Line by line, check the data for the string "pixel" and state how many lines have it, nothing more.

(Saved data entries)
◆ ◆ ◆ ◆ ◆ ◆ ◆

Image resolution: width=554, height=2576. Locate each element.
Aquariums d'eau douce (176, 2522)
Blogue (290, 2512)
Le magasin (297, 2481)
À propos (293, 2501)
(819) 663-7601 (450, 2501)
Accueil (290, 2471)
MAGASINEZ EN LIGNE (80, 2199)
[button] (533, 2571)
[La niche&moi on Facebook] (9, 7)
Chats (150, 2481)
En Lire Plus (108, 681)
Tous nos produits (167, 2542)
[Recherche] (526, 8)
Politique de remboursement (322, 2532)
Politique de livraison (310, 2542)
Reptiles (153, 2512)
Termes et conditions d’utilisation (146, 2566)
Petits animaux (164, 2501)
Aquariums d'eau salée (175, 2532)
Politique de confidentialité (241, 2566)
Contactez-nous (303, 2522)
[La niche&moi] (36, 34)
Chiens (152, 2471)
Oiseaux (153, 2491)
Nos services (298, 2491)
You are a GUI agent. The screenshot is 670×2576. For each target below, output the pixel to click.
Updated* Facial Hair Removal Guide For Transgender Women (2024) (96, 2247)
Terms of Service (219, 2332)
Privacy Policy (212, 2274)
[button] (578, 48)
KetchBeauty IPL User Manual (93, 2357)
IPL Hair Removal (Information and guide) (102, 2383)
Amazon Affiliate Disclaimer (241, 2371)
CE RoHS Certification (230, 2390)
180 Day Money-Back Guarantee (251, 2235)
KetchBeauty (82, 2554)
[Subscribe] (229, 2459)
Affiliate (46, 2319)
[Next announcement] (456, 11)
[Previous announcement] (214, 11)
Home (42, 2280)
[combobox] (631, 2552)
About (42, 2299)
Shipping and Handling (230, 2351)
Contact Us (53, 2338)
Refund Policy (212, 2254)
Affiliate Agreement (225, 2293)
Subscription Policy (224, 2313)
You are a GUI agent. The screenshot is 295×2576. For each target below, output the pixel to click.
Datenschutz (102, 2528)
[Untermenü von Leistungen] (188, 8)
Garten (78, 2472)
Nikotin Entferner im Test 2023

◆ ◆ ◆ ◆ ◆ ◆ ◆

> [Answer to the exercise]
2